3976 1 28 28.0 0.0 if is_dict_like(dtype):
3977 if self.ndim == 1: # i.e. Series
...
4001
4002 # else, only a single dtype is given
4003 1 14 14.0 0.0 new_data = self._data.astype(dtype=dtype, copy=copy, errors=errors,
4004 1 685863 685863.0 99.9 **kwargs)
4005 1 340 340.0 0.0 return self._constructor(new_data).__finalize__(self)
Source
Again one line is the bottleneck so let's check the _data.astype method:
%lprun -f x._data.astype x.astype(str)
Line # Hits Time Per Hit % Time Line Contents
==============================================================
3461 def astype(self, dtype, **kwargs):
3462 1 695866 695866.0 100.0 return self.apply('astype', dtype=dtype, **kwargs)
Okay, another delegate, let's see what _data.apply does:
%lprun -f x._data.apply x.astype(str)
Line # Hits Time Per Hit % Time Line Contents
==============================================================
3251 def apply(self, f, axes=None, filter=None, do_integrity_check=False,
3252 consolidate=True, **kwargs):
3253 """
...
3271 """
3272
3273 1 12 12.0 0.0 result_blocks = []
...
3309
3310 1 10 10.0 0.0 aligned_args = dict((k, kwargs[k])
3311 1 29 29.0 0.0 for k in align_keys
3312 if hasattr(kwargs[k], 'reindex_axis'))
3313
3314 2 28 14.0 0.0 for b in self.blocks:
...
3329 1 674974 674974.0 100.0 applied = getattr(b, f)(**kwargs)
3330 1 30 30.0 0.0 result_blocks = _extend_blocks(applied, result_blocks)
3331
3332 1 10 10.0 0.0 if len(result_blocks) == 0:
3333 return self.make_empty(axes or self.axes)
3334 1 10 10.0 0.0 bm = self.__class__(result_blocks, axes or self.axes,
3335 1 76 76.0 0.0 do_integrity_check=do_integrity_check)
3336 1 13 13.0 0.0 bm._consolidate_inplace()
3337 1 7 7.0 0.0 return bm
Source
And again ... one function call is taking all the time, this time it's x._data.blocks[0].astype:
%lprun -f x._data.blocks[0].astype x.astype(str)

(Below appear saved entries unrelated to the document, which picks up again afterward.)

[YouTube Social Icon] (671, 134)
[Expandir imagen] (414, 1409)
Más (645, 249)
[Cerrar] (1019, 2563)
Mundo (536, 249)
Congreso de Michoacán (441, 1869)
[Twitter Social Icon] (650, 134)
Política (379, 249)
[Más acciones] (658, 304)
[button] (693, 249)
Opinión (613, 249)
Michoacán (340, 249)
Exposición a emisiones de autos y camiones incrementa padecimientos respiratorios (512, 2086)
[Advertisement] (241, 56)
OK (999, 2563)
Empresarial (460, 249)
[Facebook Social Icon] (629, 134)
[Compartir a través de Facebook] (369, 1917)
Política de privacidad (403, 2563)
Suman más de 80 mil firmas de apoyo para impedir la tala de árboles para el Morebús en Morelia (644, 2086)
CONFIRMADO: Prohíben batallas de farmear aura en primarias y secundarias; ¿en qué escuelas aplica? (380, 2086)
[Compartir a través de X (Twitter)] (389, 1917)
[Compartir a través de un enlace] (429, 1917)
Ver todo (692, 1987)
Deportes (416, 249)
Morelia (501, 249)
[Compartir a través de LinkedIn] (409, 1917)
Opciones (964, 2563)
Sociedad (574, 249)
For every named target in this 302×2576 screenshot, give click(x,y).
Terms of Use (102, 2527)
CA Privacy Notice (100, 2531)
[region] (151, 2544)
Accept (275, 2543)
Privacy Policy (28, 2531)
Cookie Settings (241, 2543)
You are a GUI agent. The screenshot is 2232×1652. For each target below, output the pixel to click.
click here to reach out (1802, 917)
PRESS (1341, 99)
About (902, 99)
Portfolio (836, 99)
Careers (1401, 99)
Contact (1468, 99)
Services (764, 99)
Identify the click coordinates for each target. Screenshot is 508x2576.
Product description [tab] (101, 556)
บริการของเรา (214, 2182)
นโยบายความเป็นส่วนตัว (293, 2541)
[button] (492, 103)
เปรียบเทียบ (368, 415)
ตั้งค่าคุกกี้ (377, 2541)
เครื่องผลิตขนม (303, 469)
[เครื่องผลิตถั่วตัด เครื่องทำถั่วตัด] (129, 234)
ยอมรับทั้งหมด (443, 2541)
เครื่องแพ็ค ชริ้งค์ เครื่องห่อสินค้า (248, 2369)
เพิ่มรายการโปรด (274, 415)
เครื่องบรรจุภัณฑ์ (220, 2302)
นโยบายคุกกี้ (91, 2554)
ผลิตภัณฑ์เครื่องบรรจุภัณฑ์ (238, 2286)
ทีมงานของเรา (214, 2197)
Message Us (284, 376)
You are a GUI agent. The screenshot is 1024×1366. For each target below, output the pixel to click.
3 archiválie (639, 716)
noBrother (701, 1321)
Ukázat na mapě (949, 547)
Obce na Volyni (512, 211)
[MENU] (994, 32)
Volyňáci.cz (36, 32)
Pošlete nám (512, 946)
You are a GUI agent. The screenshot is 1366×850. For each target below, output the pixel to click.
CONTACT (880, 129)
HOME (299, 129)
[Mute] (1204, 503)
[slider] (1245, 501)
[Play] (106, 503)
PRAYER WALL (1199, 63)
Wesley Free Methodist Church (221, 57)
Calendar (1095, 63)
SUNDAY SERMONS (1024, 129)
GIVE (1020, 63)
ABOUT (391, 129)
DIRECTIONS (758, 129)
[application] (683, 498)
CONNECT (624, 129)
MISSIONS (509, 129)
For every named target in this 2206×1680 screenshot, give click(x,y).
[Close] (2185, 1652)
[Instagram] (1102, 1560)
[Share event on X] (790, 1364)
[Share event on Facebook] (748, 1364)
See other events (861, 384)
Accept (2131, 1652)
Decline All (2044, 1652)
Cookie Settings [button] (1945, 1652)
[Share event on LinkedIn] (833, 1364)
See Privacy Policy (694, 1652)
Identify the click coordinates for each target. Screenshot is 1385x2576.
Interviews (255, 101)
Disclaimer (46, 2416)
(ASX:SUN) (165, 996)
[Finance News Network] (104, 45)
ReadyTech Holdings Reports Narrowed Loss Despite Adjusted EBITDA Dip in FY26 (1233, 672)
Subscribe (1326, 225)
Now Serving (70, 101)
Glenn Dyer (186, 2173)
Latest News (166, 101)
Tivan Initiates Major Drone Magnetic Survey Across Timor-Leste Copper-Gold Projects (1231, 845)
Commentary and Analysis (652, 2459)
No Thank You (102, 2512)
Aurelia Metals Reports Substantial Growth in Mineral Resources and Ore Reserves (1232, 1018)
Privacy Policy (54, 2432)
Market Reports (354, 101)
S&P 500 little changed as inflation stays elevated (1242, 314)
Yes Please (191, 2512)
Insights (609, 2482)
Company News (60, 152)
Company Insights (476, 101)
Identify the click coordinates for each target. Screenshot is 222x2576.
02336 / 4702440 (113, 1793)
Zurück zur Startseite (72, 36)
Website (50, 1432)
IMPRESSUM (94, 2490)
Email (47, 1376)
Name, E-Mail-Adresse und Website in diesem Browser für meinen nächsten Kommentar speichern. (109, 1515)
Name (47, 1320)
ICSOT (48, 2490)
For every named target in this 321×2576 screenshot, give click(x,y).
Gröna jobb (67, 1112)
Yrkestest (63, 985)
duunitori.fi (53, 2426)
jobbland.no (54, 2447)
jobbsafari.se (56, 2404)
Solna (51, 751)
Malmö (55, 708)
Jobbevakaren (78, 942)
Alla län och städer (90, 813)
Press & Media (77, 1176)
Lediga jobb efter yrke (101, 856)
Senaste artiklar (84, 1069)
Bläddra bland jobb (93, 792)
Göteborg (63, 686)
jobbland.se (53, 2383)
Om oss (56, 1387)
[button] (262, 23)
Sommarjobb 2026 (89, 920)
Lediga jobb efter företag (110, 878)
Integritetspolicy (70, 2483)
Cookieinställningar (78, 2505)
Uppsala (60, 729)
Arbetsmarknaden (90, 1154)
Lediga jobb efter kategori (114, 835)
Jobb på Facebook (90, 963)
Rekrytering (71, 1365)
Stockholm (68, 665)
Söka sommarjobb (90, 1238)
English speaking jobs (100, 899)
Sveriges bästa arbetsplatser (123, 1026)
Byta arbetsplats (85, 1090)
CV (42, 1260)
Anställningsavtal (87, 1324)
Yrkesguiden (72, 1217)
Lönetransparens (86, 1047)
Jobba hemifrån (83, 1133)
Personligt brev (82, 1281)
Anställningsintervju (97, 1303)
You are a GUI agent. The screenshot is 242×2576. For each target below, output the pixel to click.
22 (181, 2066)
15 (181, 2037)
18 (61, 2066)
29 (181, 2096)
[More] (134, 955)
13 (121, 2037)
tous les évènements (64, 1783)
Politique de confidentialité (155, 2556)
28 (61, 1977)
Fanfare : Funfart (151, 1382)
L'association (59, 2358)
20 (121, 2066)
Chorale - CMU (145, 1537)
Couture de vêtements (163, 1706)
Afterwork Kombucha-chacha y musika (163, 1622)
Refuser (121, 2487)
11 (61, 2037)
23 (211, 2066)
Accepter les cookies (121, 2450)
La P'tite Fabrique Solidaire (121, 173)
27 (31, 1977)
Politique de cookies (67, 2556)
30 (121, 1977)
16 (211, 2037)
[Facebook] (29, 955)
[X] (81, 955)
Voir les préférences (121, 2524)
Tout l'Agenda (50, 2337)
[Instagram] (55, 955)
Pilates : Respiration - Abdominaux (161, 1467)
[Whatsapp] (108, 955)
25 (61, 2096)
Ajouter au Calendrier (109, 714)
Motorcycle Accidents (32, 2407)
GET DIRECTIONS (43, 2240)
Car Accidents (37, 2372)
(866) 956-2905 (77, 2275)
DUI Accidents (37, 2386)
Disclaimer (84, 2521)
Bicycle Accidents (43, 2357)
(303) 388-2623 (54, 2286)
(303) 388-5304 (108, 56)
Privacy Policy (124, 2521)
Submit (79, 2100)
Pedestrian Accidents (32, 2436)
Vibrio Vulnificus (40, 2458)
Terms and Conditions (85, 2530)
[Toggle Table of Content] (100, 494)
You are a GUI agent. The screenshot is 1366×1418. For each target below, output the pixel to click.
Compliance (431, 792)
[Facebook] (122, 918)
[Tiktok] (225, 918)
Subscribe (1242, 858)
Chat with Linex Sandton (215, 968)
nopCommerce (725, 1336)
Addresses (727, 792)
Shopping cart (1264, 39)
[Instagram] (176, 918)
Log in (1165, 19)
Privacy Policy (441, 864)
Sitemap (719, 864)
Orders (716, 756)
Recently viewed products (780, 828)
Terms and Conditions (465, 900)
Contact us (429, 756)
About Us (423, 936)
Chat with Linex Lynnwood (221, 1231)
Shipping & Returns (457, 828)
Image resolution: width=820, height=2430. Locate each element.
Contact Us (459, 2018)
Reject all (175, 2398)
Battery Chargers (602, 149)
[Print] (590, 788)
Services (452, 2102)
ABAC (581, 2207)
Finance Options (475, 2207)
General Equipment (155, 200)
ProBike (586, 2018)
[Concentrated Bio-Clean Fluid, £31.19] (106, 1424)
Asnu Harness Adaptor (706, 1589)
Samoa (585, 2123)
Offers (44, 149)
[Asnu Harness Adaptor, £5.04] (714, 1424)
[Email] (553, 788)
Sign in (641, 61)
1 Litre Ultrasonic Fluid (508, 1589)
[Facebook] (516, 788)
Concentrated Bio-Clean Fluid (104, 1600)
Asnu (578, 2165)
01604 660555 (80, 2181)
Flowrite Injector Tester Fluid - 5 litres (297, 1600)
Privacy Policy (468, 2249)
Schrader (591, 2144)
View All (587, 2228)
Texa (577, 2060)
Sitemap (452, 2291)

Line # Hits Time Per Hit % Time Line Contents
==============================================================
542 def astype(self, dtype, copy=False, errors='raise', values=None, **kwargs):
543 1 18 18.0 0.0 return self._astype(dtype, copy=copy, errors=errors, values=values,
544 1 671092 671092.0 100.0 **kwargs)
.. which is another delegate...
%lprun -f x._data.blocks[0]._astype x.astype(str)
Line # Hits Time Per Hit % Time Line Contents
==============================================================
546 def _astype(self, dtype, copy=False, errors='raise', values=None,
547 klass=None, mgr=None, **kwargs):
548 """
...
557 """
558 1 11 11.0 0.0 errors_legal_values = ('raise', 'ignore')
559
560 1 8 8.0 0.0 if errors not in errors_legal_values:
561 invalid_arg = ("Expected value of kwarg 'errors' to be one of {}. "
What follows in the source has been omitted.